▸ **Data for analysis**
━━━━━━━━━━━━━━━━━━━━

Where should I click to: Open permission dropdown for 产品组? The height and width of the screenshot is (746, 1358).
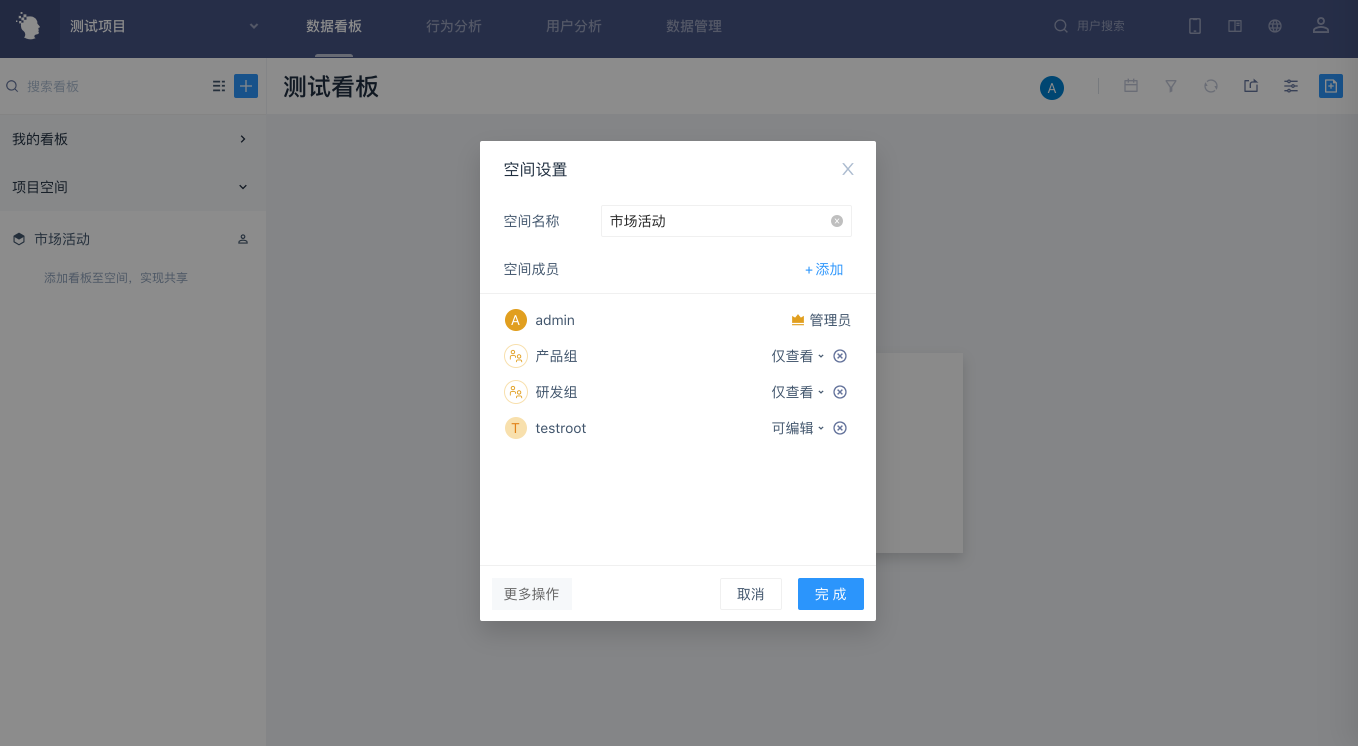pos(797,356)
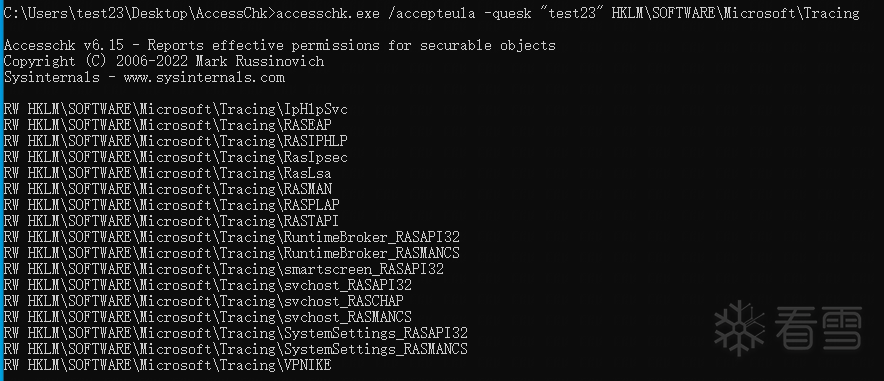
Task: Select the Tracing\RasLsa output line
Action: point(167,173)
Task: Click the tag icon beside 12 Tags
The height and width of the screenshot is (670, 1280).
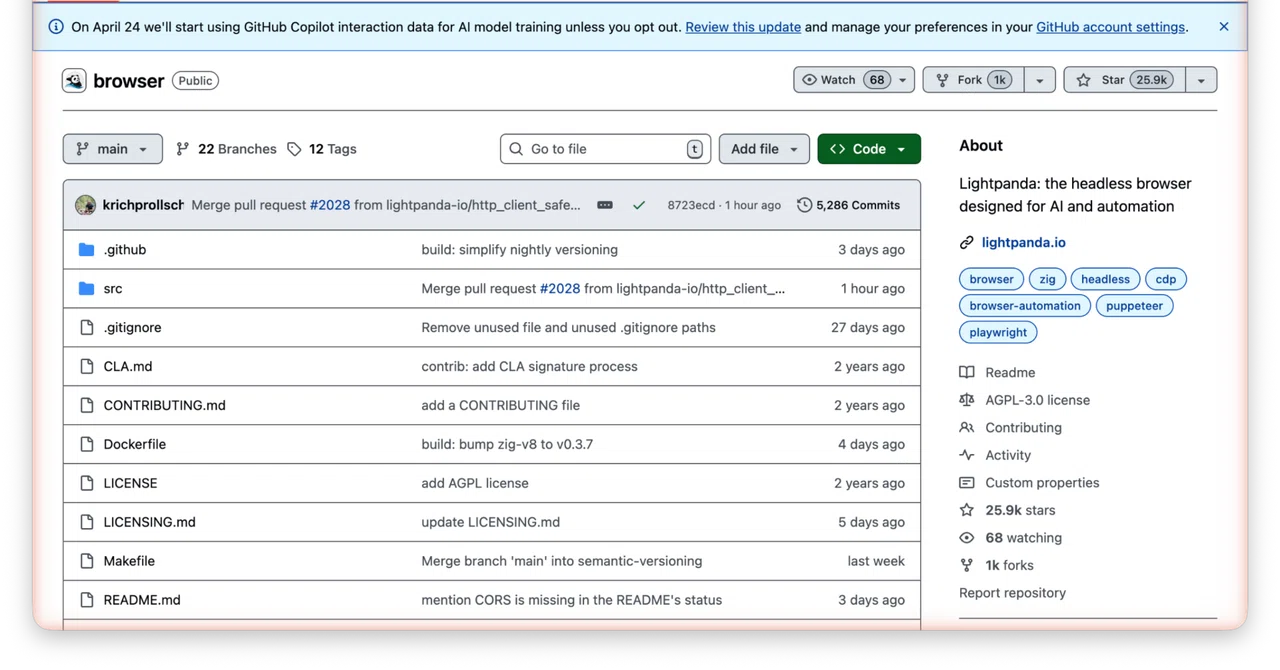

━━━━━━━━━━━━━━━━━━━━

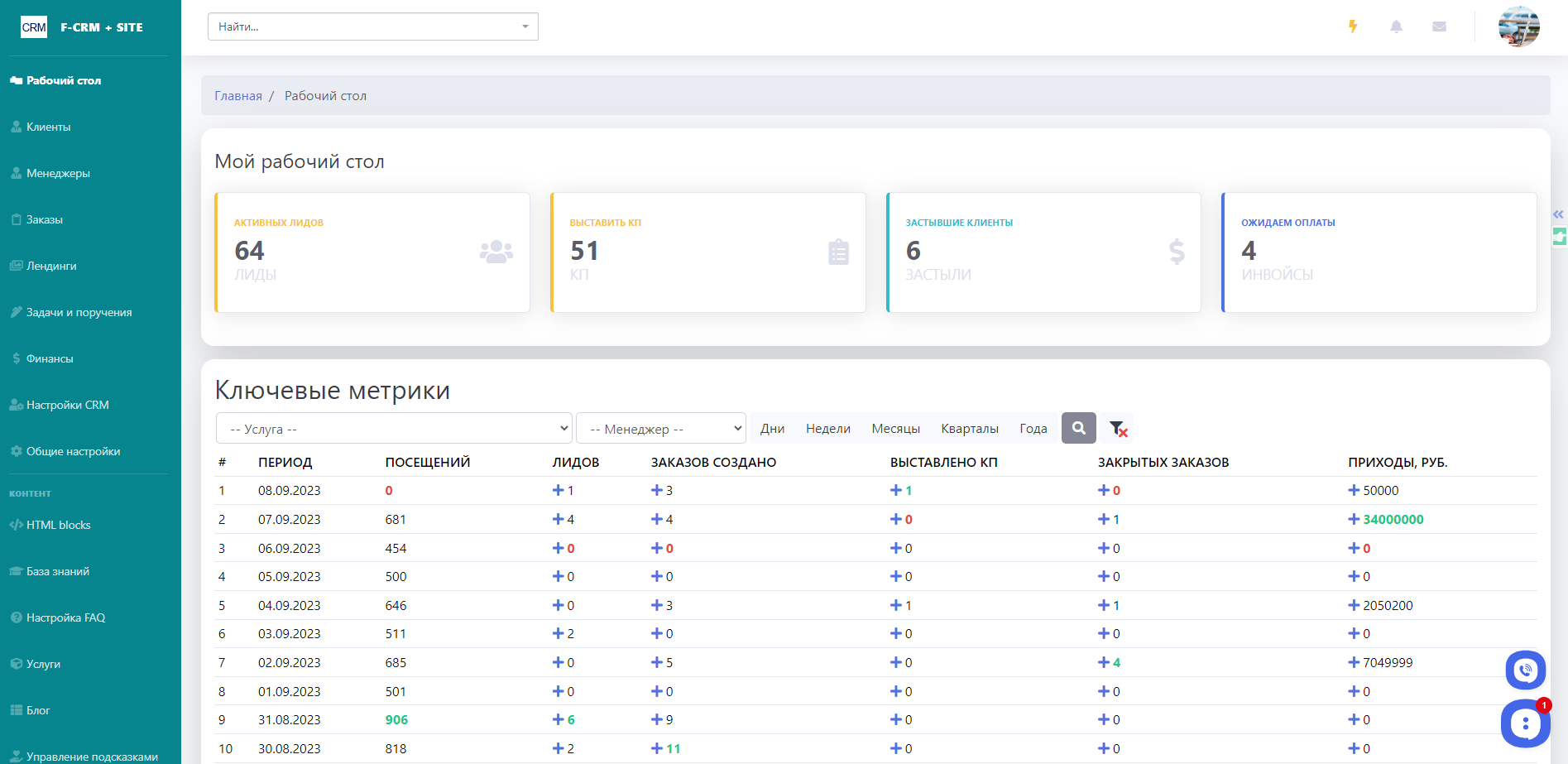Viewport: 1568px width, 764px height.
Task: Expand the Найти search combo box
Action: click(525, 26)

━━━━━━━━━━━━━━━━━━━━

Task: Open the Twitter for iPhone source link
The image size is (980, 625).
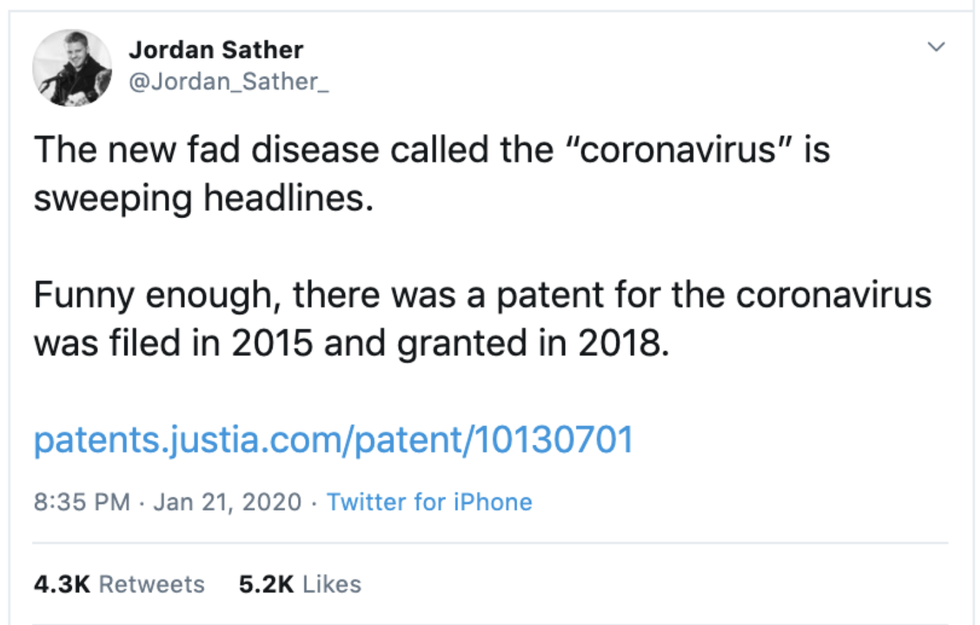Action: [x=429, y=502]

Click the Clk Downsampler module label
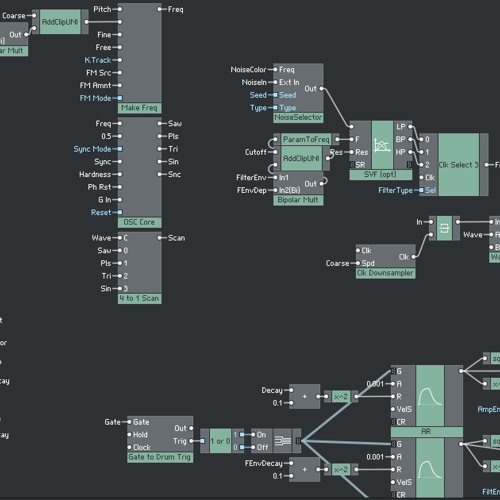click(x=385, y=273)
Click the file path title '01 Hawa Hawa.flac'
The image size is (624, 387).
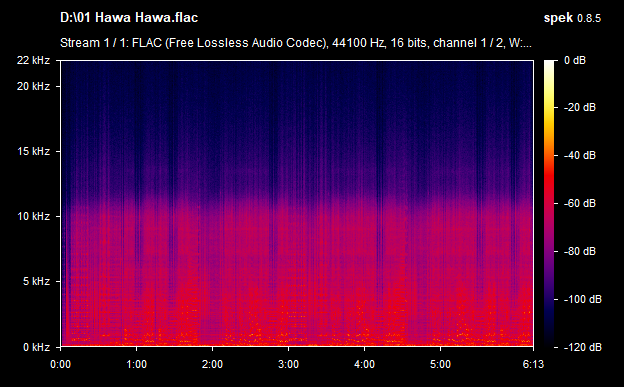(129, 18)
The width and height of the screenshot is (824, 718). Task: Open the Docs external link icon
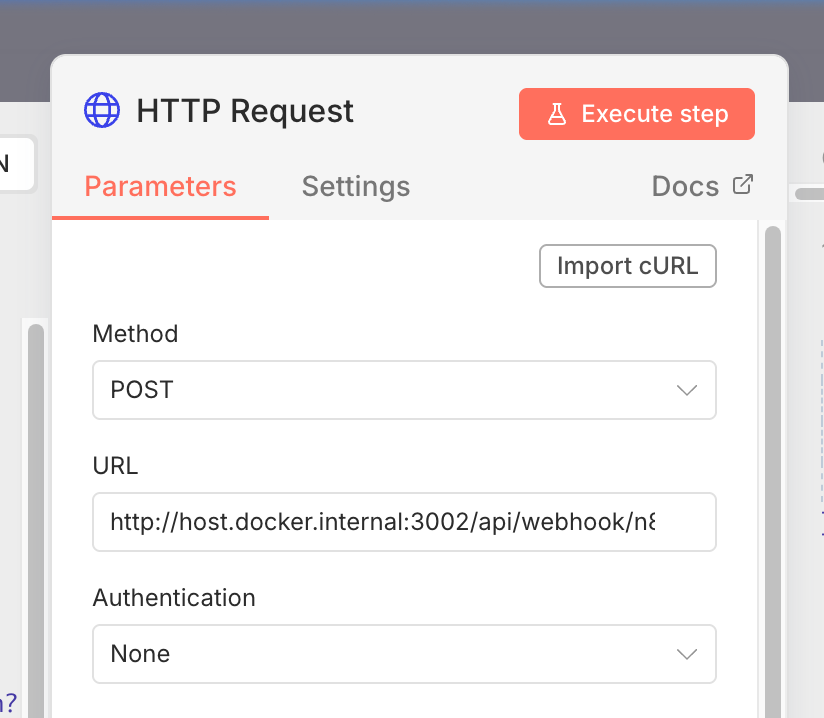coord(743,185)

━━━━━━━━━━━━━━━━━━━━

▸ **Problem to solve**
Return exactly the lines above, from the one with "Where should I" up to and including the one with "The height and width of the screenshot is (670, 1280).", and include no pictures.

▸ **Output for this task**
Where should I click to: Open permission dropdown for 产品组? The height and width of the screenshot is (746, 1358).
pos(797,356)
Task: Select the Tracing\RasLsa output line
Action: point(167,173)
Task: Click the tag icon beside 12 Tags
The height and width of the screenshot is (670, 1280).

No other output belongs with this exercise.